Finding 'a' when 'x' is given as a function of 't'.

1. Oct 9, 2013

Noob245

Hello everyone! I have this question given to me by a friend and the question is:
Position of a particle x is given by x^2=t^2 + 1, t is time in second, find acceleration for time t.

So this is what I decide to do:
x^2 = t^2+1
so
x = sqrt(t^2+1)
if you double differentiate the function on RHS
You get:
(t^2+1)^-3/2 or 1/(t^2+1)^3/2

I'd be grateful if you give me the steps for finding the answer (including the steps for finding out the derivative, because I used an online calculator).

2. Oct 9, 2013

Staff: Mentor

Are you saying you don't know how to determine the derivative of the right hand side? If not, show us how you get the first derivative?

3. Oct 9, 2013

Noob245

No, I do not know how. :(

4. Oct 9, 2013

tia89

It's the standard derivation of a function... hint: think how you can express roots as powers and think what the derivative of a power is...
Good work

5. Oct 9, 2013

6. Oct 9, 2013

Noob245

Yes; I tried double differentiating it but my answer didn't match the one given in the calc. the answer I got was

-1/(t^2+1)^-3/2

This mistake is all the more reason I want the steps. I know that if you double differentiate 'x' I get 'a' but for some reason by answer does not even come close to the original answer. It'd be really kind of you guys if you could just tell me if I was correct or wrong, and if wrong where I went wrong and how I should proceed further.

7. Oct 9, 2013

SteamKing

Staff Emeritus
Have you heard of the chain rule?

8. Oct 9, 2013

Staff: Mentor

From this answer, it just looks like all you did was make a mistake in algebra. So us the details so we can see if we can spot it.

chet

9. Oct 9, 2013

Noob245

GUYS GUYS! Forget about the calculus, please tell me if the algorithm I gave for sum is correct or not? If not, tell me the correct algorithm and the solution so I can try it out and match my answer.

10. Oct 9, 2013

CompuChip

What algorithm?

How about you try the first derivative first?
$x = \sqrt{t^2 + 1}$ - what is dx/dt?
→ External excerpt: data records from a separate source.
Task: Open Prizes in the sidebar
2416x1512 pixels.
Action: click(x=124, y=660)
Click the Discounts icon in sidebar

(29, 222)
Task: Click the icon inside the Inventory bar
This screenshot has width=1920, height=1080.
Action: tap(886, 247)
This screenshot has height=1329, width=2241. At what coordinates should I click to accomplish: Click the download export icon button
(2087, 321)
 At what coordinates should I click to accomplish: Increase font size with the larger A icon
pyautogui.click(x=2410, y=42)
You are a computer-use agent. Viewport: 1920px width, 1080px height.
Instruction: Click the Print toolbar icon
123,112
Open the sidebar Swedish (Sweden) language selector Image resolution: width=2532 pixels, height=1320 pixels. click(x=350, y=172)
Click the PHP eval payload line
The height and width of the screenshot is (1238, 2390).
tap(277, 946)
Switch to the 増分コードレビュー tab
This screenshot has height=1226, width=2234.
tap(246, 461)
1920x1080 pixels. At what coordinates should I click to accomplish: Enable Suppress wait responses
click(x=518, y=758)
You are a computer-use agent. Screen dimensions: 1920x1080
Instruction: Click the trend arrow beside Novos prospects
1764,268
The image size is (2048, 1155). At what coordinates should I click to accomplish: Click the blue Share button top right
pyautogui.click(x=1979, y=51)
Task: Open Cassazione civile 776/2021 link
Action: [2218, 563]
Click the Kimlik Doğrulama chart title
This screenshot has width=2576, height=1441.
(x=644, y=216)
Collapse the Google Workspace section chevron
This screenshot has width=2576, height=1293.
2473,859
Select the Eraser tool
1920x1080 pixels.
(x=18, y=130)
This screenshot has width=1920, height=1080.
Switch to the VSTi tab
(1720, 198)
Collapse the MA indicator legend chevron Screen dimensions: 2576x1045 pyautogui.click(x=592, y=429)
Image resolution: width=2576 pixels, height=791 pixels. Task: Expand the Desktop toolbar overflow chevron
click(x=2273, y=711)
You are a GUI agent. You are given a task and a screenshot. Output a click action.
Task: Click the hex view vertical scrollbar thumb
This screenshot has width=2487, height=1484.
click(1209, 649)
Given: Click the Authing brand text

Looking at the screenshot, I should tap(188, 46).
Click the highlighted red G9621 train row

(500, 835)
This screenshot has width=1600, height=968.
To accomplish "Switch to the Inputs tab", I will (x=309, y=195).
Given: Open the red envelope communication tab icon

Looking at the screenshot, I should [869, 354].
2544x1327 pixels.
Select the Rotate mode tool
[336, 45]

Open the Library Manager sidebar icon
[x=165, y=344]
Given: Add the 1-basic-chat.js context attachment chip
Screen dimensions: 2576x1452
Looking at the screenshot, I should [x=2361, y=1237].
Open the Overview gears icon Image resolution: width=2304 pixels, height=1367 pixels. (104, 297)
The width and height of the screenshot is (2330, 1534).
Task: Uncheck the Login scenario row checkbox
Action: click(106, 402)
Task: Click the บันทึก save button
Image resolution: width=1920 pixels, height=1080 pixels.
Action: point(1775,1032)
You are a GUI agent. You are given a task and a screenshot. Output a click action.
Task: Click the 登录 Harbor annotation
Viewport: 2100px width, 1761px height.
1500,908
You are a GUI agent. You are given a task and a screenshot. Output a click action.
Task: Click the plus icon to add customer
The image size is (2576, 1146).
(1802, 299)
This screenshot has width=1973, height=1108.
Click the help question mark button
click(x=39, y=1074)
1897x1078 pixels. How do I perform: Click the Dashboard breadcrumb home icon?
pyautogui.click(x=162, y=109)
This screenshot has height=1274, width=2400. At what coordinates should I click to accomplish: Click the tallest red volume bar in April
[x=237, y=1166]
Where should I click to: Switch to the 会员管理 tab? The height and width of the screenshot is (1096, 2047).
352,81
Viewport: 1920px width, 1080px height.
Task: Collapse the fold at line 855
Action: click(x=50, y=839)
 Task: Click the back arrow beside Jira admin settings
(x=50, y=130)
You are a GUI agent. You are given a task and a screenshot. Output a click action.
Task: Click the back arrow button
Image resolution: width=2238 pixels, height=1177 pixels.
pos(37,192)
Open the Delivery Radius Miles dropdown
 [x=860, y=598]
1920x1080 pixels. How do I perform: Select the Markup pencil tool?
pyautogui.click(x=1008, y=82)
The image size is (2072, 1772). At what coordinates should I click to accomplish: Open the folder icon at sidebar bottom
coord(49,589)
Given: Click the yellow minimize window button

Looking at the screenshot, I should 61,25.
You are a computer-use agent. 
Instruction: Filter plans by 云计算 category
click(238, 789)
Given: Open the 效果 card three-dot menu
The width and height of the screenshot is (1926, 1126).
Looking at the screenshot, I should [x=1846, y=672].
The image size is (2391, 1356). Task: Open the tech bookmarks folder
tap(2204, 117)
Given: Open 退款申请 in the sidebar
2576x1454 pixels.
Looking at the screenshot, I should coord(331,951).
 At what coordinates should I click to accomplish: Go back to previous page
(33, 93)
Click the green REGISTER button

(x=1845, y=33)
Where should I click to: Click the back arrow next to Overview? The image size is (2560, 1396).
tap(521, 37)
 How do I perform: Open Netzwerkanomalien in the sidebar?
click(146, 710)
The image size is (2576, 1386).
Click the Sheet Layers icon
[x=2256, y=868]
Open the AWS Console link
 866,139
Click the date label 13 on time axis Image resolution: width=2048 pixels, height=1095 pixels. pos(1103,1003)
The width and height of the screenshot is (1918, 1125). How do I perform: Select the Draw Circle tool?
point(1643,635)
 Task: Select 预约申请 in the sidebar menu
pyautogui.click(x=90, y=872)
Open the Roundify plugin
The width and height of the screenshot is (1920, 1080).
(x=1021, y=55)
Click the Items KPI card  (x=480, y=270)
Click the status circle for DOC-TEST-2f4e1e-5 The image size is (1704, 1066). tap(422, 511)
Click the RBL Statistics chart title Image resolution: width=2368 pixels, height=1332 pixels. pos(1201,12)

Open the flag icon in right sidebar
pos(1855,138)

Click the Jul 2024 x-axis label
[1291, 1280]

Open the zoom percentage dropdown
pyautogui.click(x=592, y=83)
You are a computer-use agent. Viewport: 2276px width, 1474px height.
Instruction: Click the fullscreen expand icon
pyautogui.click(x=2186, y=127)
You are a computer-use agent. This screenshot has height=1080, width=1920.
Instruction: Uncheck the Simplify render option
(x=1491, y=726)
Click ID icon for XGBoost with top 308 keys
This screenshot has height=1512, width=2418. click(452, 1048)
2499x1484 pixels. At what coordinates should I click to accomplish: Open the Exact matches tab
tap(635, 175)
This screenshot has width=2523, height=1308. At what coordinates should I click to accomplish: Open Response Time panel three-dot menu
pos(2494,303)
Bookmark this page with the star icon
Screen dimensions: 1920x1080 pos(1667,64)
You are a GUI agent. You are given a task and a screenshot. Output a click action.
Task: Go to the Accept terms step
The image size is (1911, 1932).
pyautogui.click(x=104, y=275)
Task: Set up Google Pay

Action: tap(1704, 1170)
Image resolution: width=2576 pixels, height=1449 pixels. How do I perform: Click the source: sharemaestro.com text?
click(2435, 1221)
You are right that the derivative of $\sqrt{u} = u^{\tfrac12}$ is $\tfrac12 u^{-\tfrac12} = \frac{1}{2 \sqrt{u}}$. But as the square root is over t² + 1, not u, you will need the chain rule like SteamKing said.

11. Oct 9, 2013

tia89

You didn't give any detail about what you did... haw are we supposed to know where and why and what you did wrong????